In Live blogging starting today at 10am EST, in what law.com called "a rare if not unprecedented Thursday session" of the US Supreme Court, the court issued a 5-4 decision in Citizens United totaling 176 pages in length for all opinions (the longest of this term and in a while...) http://www.supremecourtus.gov/opinions/09pdf/08-205.pdf
Scotusblog.com says this in live chat from the Supreme Court: "The Court's decision overturns the previously settled distinction between corporate and individual expenditures in American elections."
The five justice majority opinion, written by Kennedy, effectively declares that corporate treasury money has a constitutional right to be used in an unlimited fashion in campaign politics because it is protected by the First Amendment. This reverses approximately a century of congressional and state regulation of campaign finance. See http://www.supremecourtus.gov/opinions/09pdf/08-205.pdf
The US Supreme Court case called Austin v. Michigan (494 U.S. 652 (1990)) is overruled.
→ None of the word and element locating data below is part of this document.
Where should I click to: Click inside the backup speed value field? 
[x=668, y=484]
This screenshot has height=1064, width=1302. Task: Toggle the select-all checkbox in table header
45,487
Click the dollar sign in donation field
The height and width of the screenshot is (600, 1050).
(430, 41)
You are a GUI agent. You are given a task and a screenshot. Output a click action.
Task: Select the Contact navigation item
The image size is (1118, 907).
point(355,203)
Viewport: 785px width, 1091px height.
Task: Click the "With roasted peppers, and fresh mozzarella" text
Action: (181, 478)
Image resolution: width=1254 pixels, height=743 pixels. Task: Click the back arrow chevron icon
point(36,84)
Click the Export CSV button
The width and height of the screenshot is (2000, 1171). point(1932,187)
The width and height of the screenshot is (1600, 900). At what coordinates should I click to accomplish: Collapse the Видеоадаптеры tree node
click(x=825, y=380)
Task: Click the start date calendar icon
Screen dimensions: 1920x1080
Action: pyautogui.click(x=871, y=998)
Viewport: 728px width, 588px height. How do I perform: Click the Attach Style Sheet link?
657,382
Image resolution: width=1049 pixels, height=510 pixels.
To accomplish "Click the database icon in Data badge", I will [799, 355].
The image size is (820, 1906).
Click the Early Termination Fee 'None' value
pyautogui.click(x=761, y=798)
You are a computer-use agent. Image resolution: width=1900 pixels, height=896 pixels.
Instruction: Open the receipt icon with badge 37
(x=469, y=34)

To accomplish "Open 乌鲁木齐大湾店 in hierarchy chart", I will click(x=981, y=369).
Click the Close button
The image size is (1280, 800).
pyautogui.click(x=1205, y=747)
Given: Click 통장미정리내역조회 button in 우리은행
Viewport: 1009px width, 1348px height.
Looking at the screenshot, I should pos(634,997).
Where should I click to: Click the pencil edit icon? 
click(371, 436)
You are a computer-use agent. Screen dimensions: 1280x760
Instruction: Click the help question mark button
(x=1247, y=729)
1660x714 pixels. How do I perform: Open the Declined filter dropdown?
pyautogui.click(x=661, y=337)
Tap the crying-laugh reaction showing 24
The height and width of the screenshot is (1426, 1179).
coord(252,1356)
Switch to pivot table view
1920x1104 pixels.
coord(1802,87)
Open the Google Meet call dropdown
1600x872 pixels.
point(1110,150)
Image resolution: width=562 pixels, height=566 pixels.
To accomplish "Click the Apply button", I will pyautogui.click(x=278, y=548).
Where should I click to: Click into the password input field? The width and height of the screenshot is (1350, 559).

The US Supreme Court case McConnell v FEC (2003) upholding limits on independent corporate expenditures is also overruled.
Nonstop propaganda alters the will of the electorate and defeats the conditions for "free elections" which are elections free from corrupting influence, fraud, force or any other condition that prevents the true voice and will of the people from being heard. Certainly, nonstop propaganda is something that will affect and distort the true voice and will of any people.
Stevens, in partial dissent, wrote a 90 page dissent, joined by Sotomayor and Ginsburg and Breyer. Exactly what "Partial" means has to be sorted out still since this is breaking... The partial dissent by Thomas complains about the one part of the majority opinion upholding disclosure requirements. Without disclosure, the candidate contributions would be not only unlimited but effectively secret.
TECHNICALLY: The Citizens United case is reversed in part, affirmed in part, and remanded. However, the affirmed part is only as to requiring disclosure by Citizens United, the reversal is much bigger and strikes down any right on the part of the government to regulate corporations like Citizens United in any campaign activity.
Thus, non-voters, non-citizens and non-human beings in the form of corporations, with foreign money, or mob money, or you name it, can take to the airwaves and contribute directly to candidates in an unlimited fashion. And, they are only about one vote away, perhaps two, from making these unlimited contributions SECRET so we the people don't even know WHO is talking at us so long and loud, or who's funding it...
This is a revolution against democracy, because We the People are being handcuffed and rendered helpless (by the courts) to have any kind of order in campaign finance. Rights are supposed to protect We the People from our government. Now the Supreme Court has weaponized the Constitution for use against We the People in elections of representatives to hold OUR power.
The First Amendment applies to government powers but elections of CANDIDATES are totally unique and special because they do not make law. Corporations, where they have legitimate business interests, live to fight another day. They are not harmed even by total exclusion from financing candidate campaigns. Yet the Court has opened the floodgates so that every representative can be considered bought and paid for - NO MATTER WHAT THEIR POSITION OR VOTE IS. In the probably rare event such position is progressive, it's bought and paid for by progressive rich folks...
Make no mistake: The court thinks discrimination on the source of funds is unconstitutional, but using corporate treasury funds instead of PAC donations from individual officers means Someone else's money is being used -- either consumers who didn't consent to part of the purchase price funding politics, or shareholders who are almost never consulted about political activities or lobbying: they too are compelled into forced speech against their will.
The ONLY thing preventing corporate charities from spending money on political campaigns is 501(c)(3) federal law and regulations. These are federal laws of the same status as campaign finance regulations. One really has to wonder whether this will destabilize confidence in charities as well, who may decide to spend charitable contributions on politics and then challenge any restrictions on that as unconstitutional.
The Supreme Court went way out of its way to overrule a century of regulation of corporations (and unions, as well). After oral argument in this relatively minor case, they asked for a special round of briefing on the subject of overturning Austin v. Michigan and another case. So much for the doctrine of "constitutional avoidance" which holds that cases ought to be resolved on non-constitutional grounds if possible. Legal bloggers have pointed to several ways the case could have been resolved non-constitutionally, and in nay event overturning Austin et al was not an issue raised by the original pleadings before the court.
It's all about attempting to entrench corporate rule: But now it's all in the OPEN like never before. This openness is outrageous, but it's also helpful: the Mask of corporate rule is now off.